The space I long for is here. Nervously, I thought of friendships and wondered if they were still solid. Should I schedule something? Nervously I thought of the house and its contents and my recent powerful urge to compulsively order and remove (a bare home sounds heavenly). I even felt a shudder of chest-stress for the first time about it. Nervously, I thought of the small project that I have for a Wednesday evening group. I thought of the prayer time I avoided today (midnight Red Sox game) (distraction and space). I'm reacting to every thought and feel like the ball spirals at my feet. I have this desire to work again and fill my life at the first taste of still life, yet still life with small endless duties (home, ministry, relationships). But, I'm here because of prior choice. I want to be here.

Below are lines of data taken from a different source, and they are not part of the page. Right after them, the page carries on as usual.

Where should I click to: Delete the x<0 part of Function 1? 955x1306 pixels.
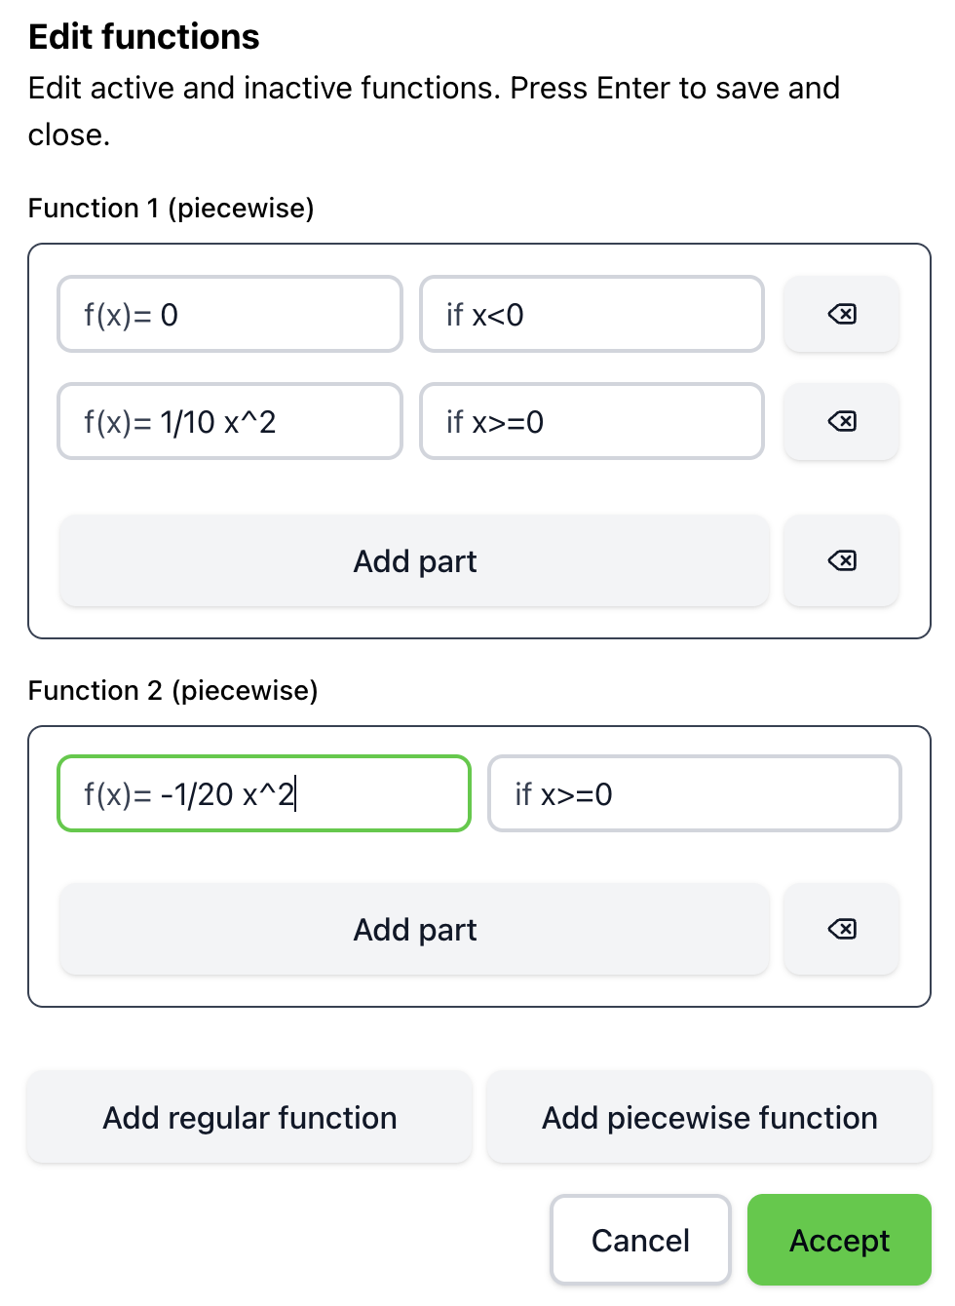tap(841, 314)
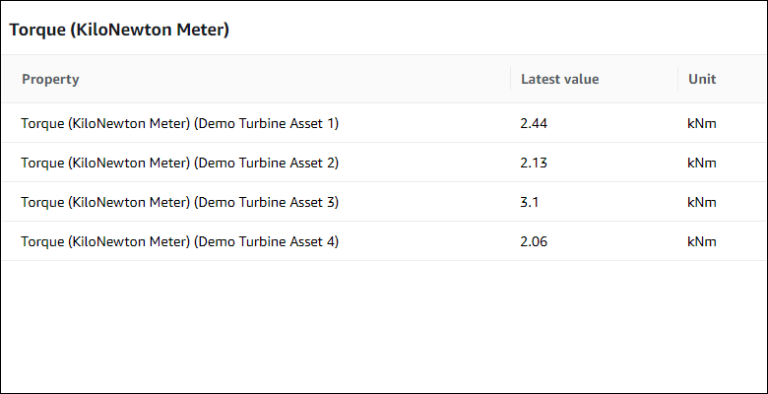Image resolution: width=768 pixels, height=394 pixels.
Task: Select kNm unit in the Asset 4 row
Action: [701, 241]
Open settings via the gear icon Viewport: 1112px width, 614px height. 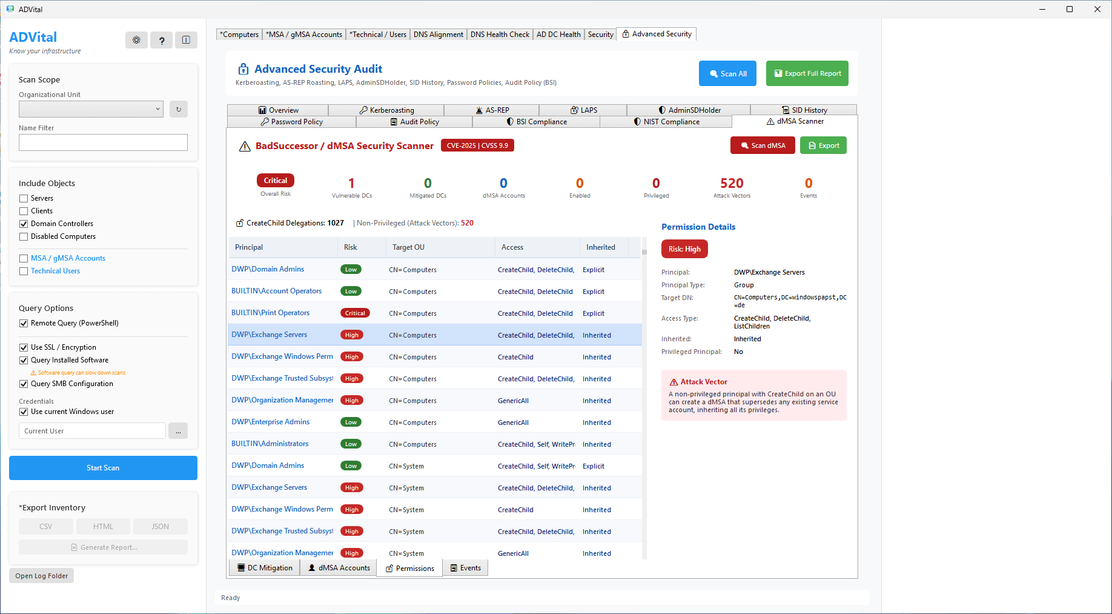coord(136,40)
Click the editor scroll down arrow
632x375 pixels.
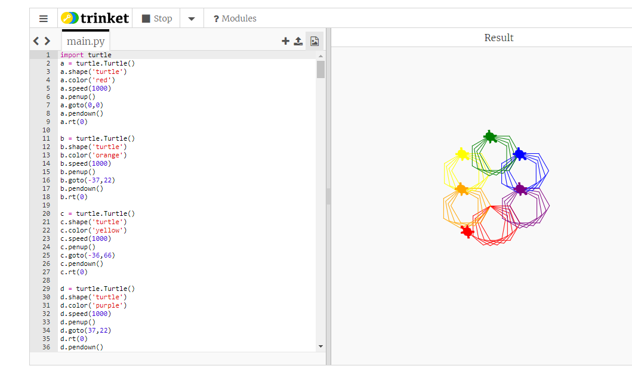(321, 346)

Yet Jones in the Dead Bird book talks about having to bring "me" along to his lovely hermitage in the Ozarks (near my brother's house). The "me" part which is heavily hooked into the three P's of society: power, prestige, and possessions. It's difficult to face ourselves in a silent, removed atmosphere, though, given these P's which influence the inner strains of being human. We want to be affirmed, we want distinction, we want to feel successful, we want distractions. Yes, I would like my own money, an ability to feel a part of something outside of the home, a desire for independence, yet when I try to grasp this, I end up despising it, and I choose to stay home again, to be balanced, to be available for kids and volunteerism, and to be able to think. I often feel it's my own weakness that causes me to be here. Yet, I know, after analysis, that it's not this at all. It takes more strength in ways to deny the other things and to affirm the opening in which I find myself.
Settle the ball.
I want to remain healthy in my perspective.
I want to be able to be in the space, and in the solitude, without the feelings of it enveloping me and separating me from society. I want to trust that good will be and emerge to enable me.
Thank you for the state of being, God. Help me to know the difference between action and being and to know when to jump and when to settle.